We'll write the formula for sin 3x:

sin 3x = sin (2x+x) = sin 2x*cos x + sin x*cos 2x

sin 2x = 2sin x*cos x

cos 2x = 1 - 2(sin x)^2

We'll substitute sin 2x and cos 2x into the formula of sin 3x:

sin 3x = 2 sinx*(cos x)^2 + sin x*[1-2(sin x)^2]

We'll substitute (cos x)^2 = 1 - (sin x)^2 (fundamental formula of trigonometry)

sin 3x = 2sin x*[1 - (sin x)^2] + sin x - 2(sin x)^3

We'll remove the brackets:

sin 3x = 2sin x - 2(sin x)^3 + sin x - 2(sin x)^3

We'll combine like terms:

sin 3x = 3sin x - 4(sin x)^3

We'll calculate the numerator of the first ratio:

(sin x)^3 + sin 3x = (sin x)^3 + 3sin x - 4(sin x)^3

We'll combine like terms:

(sin x)^3 + sin 3x = 3sin x - 3(sin x)^3

We'll factorize by 3 sin x:

3sin x - 3(sin x)^3 = 3 sin x[1 - (sin x)^2]

But 1 - (sin x)^2 = (cos x)^2

3 sin x[1 - (sin x)^2] = 3 sin x (cos x)^2

The first ratio will become:

[(sin^3 (x) + sin 3x) / sin x] = 3 sin x (cos x)^2/sin x

We'll simplify:

 3 sin x (cos x)^2/sin x =  3 (cos x)^2

 

Now we'll calculate the second ratio:

[(cos x)^3 - cos 3x) /cos x]

First, we'll calculate the formula for cos 3x:

cos 3x = cos (2x + x) = cos 2x*cos x - sin 2x*sin x

cos 3x = 4 (cos x)^3 - 3 cos x

We'll substitute cos 3x to the numerator:

(cos x)^3 - cos 3x = (cos x)^3 - 4 (cos x)^3 + 3 cos x

(cos x)^3 - cos 3x = -3  (cos x)^3 + 3 cos x

We'll factorize by -3 cos x

-3  (cos x)^3 - 3 cos x = 3 cos x[1 - (cos x)^2]

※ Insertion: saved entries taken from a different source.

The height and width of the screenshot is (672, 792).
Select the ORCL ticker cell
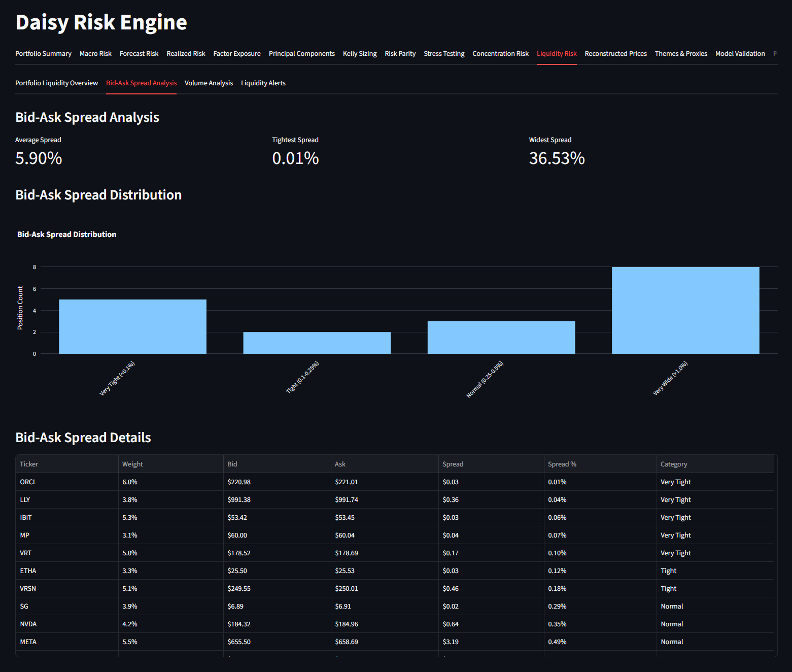coord(28,482)
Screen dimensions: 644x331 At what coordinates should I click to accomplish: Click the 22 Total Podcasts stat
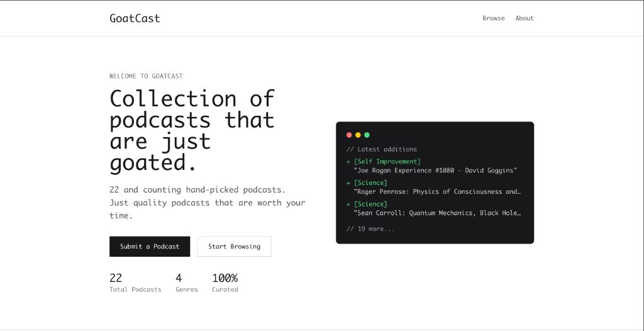135,283
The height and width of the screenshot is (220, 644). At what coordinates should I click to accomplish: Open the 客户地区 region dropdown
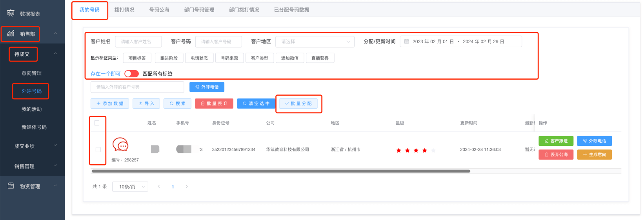[x=315, y=42]
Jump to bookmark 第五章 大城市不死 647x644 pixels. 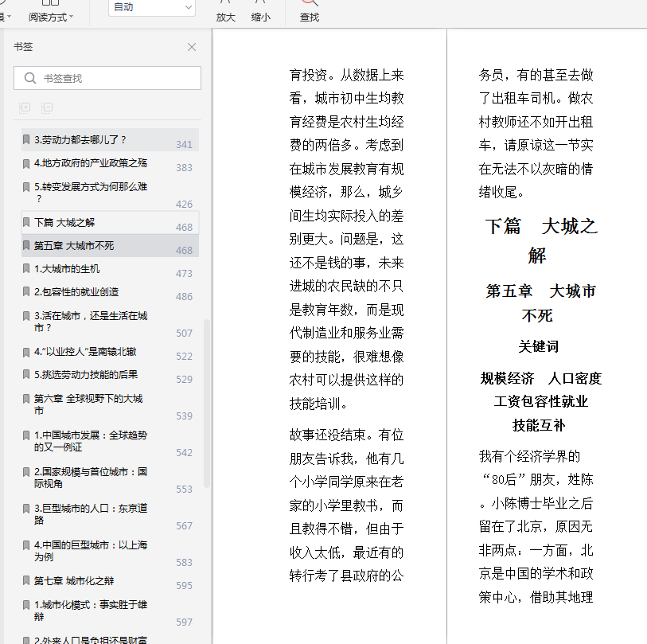pyautogui.click(x=110, y=246)
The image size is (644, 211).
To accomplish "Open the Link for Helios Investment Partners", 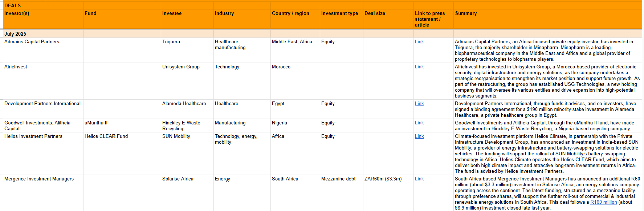I will tap(419, 136).
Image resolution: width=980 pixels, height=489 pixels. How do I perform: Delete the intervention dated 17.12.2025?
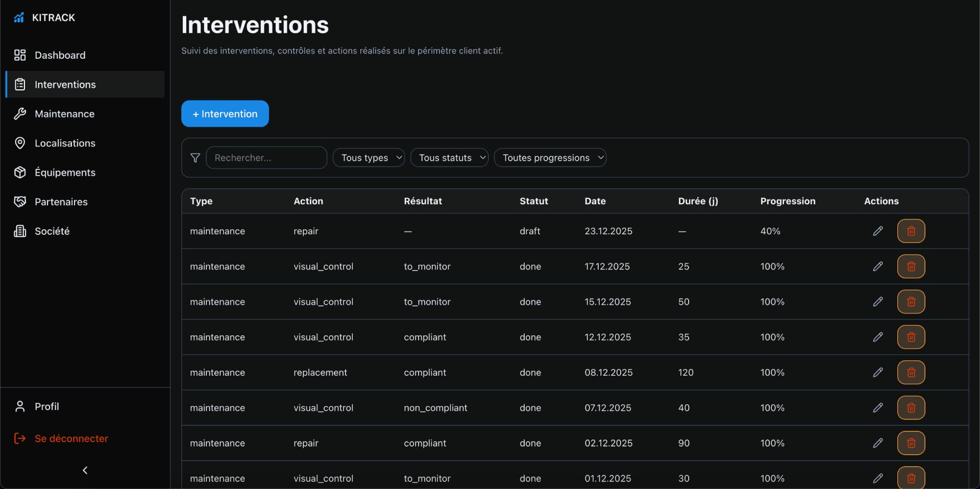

But 1 - (cos x)^2 = (sin x)^2

3 cos x[1 - (cos x)^2] = 3 cos x (sin x)^2

The second ratio will become:

[(cos x)^3 - cos 3x) /cos x] = 3 cos x (sin x)^2/cos x

We'll simplify:

3 cos x (sin x)^2/cos x = 3 (sin x)^2

The final expression will be:

[(sin x)^3+ sin 3x) / sin x] + [(cos x)^3 - cos 3x) /cos x] = 3 (cos x)^2 + 3 (sin x)^2

We'll factorize by 3:

3 (cos x)^2 + 3 (sin x)^2 = 3[(cos x)^2 + (sin x)^2]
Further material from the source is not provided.